HCB News: AI and big data are both hot topics over the last few years – how much have they impacted radiology, and can you talk about some of the challenges and opportunities to both of them?
The biggest challenge presented by AI is getting past the perception of some that it will replace us. I feel the opposite is true. Not only can these new technologies benefit education and research in radiology, they also demonstrate the potential to ease manpower shortages and make radiologists more quantitative in diagnosis and therapy. I believe that, employed effectively, AI applications will allow radiologists to make a more meaningful contribution to the world of personalized and precision medicine.
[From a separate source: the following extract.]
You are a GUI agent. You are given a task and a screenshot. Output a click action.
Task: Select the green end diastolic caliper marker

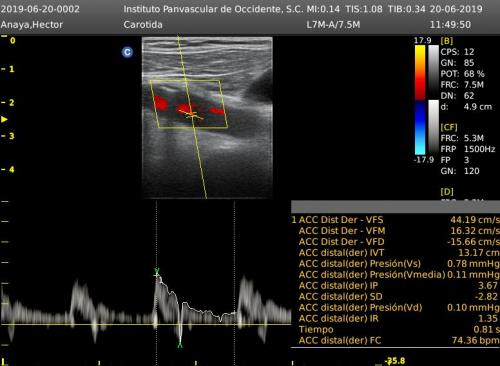tap(180, 344)
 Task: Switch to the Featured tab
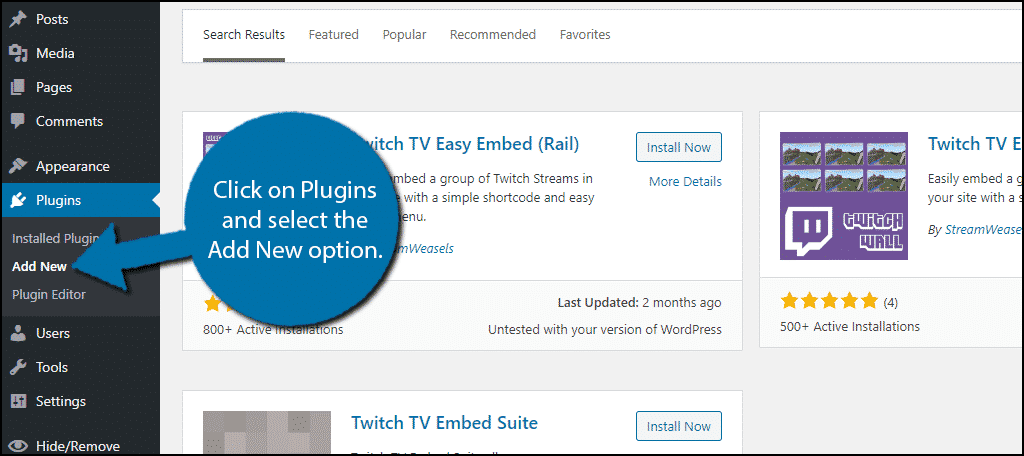334,35
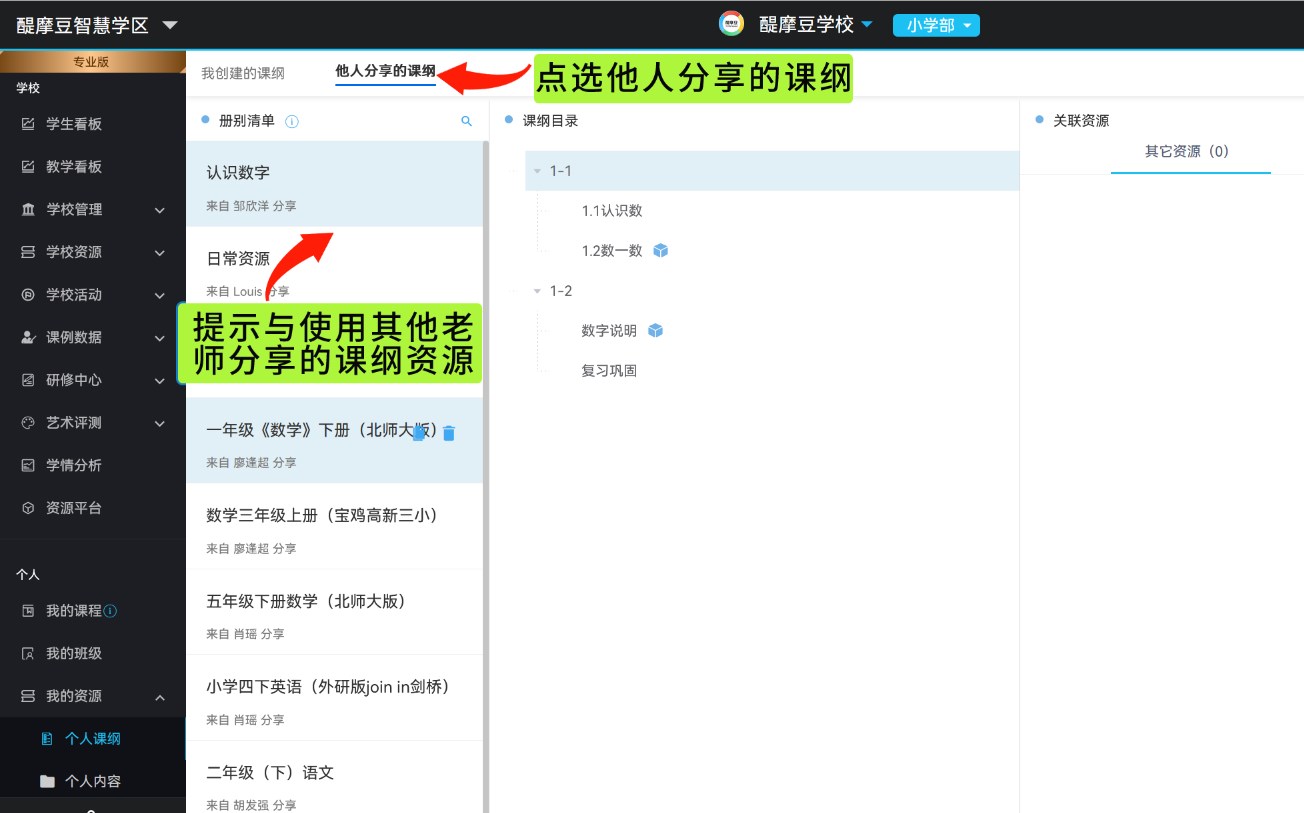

The same could be said for big data. The challenge is to find new ways to harness all of this information efficiently. Machine learning advances have given us the ability to analyze increasingly complex data sets. As we enter the era of precision medicine, this ability has the potential to introduce new and improved diagnostic capabilities and transform the way we practice.
HCB News: Are there any new skills that you believe radiologists will need to develop to be successful in their careers in the future?
We continue to see a transition to a value-based practice model, so radiologists will need to embrace that approach to remain relevant in the coming years. I also believe that health services research will play a big role. Radiologists need to follow trends in imaging utilization, costs, patterns of use, and quality improvement efforts and their relationship to outcomes. To be successful, radiologists should investigate ways to add value and reduce waste in healthcare. These topics will continue to be critically important to our field into the future.